Con esa hambre andaba Beto aquella noche que le escribieron RATA con un cuchillo. Traía en la mano la sardina y la gorra que le regalaron, cuando exigió algo más que sólo droga, pues tenía hambre. Agarra esa lata y ten la gorra, le dijeron, no estés llorando. Se la puso: “Abarrotes El Ciego”, mientras veía a su rededor la mercancía robada que descargó del tráiler. Comida, detergentes y aparatos electrónicos. Sentía un poco de consolación por llevar al menos las bolsas de cristal, como pago, pero cuando vio cajas de celulares y computadoras, esa resignación se convirtió en el odio infame que nada más los hombres vertiginosos conocen.
Poco después la realidad se dispersó. Los de su especie fumaban en el patio y los jefes empistolados platicaban en una de las oficinas. Era un momento inusual porque en la bodega siempre solía haber alguien con cuerno de chivo viendo todos los movimientos. Tras lo insólito de la situación, combinado con la ofensa, lanzó el último vistazo y hurtó dos cajas: laptop y celular. Abrió quedo la puerta. Nadie lo vio salir. Pudo darse el lujo de volverla a cerrar antes de huir disparado.
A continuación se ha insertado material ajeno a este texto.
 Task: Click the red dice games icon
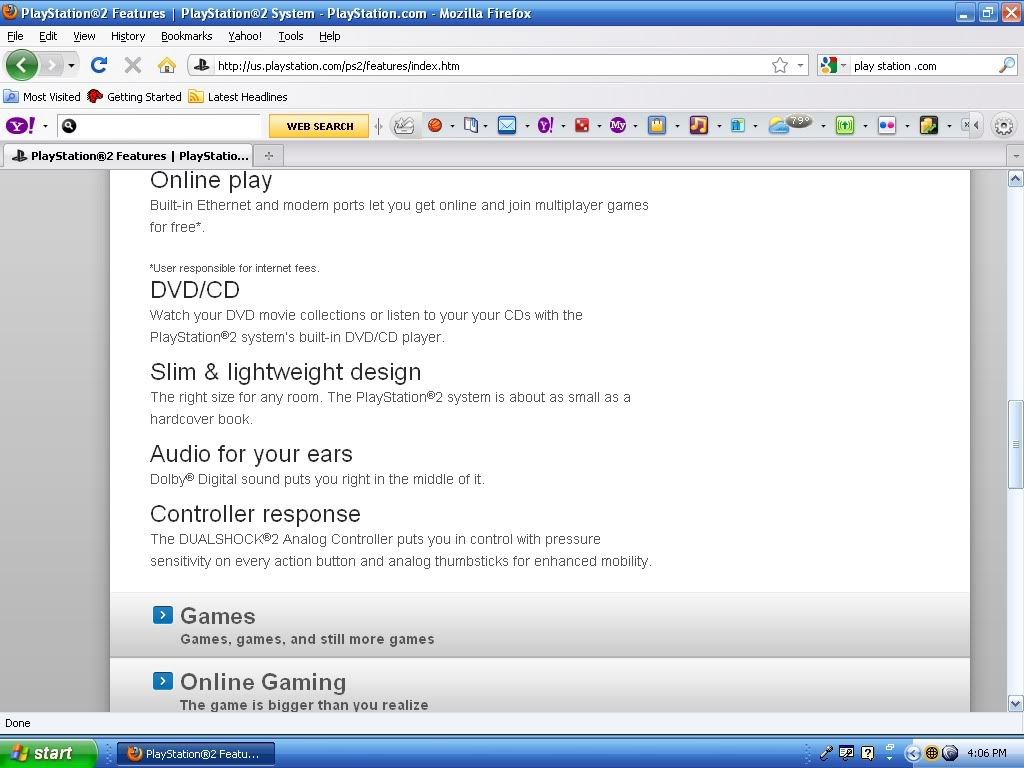581,125
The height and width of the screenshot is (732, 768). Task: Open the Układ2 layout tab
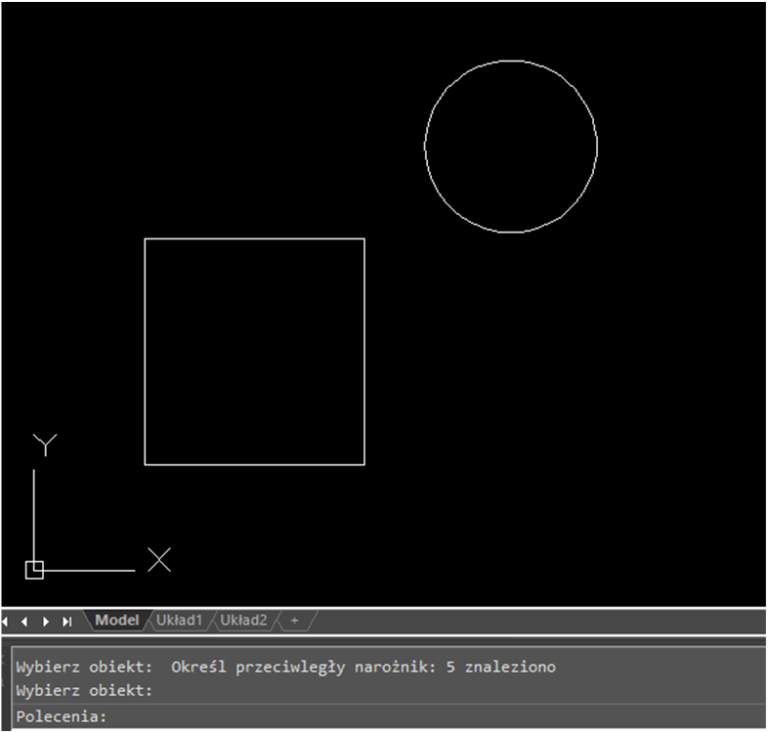tap(244, 621)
Tomó el único camino que había para llegar al resto de la ciudad. Se trataba de una carretera desierta de dos kilómetros, con matorrales a los lados, tierra suelta y piedras enterradas. Iba huyendo despavorido, a galope, respirando los tufos del monte, con los guaraches grises de polvo, abrazado con vehemencia a las cajas de los aparatos. Pensó que la estaba librando, sin embargo, una luz engrandeciéndose apareció detrás suyo. Le cortó la inspiración. Era una de las camionetas de El Ciego. Bajaron cuatro tipos, naturalmente armados.
—Como cuando prendes la luz en el baño y la cucaracha se esconde.
El monte contiguo era su única salida. Parecía infranqueable. Entró raspándose con las espinas, resquebrajando algunas ramas secas, llenas de telarañas. Oscuridad de luna dibujaba el lugar y el grillar nocturno sonorizaba la persecución. Los tipos lo alcanzaron más rápido y fácil de lo que pensaba, pues traían lámparas, zapatos, pantalones y una orden ineludible. Dos culatazos lo domaron.
—Vimos que dejaste la sardina donde faltaba una computadora.
Lo llevaron de regreso a la bodega, donde lo recibió El Ciego con puñetazos y un discurso de pistola en mano. Le quitó el seguro para dispararle, pero antes se detuvo a regañar a sus hombres.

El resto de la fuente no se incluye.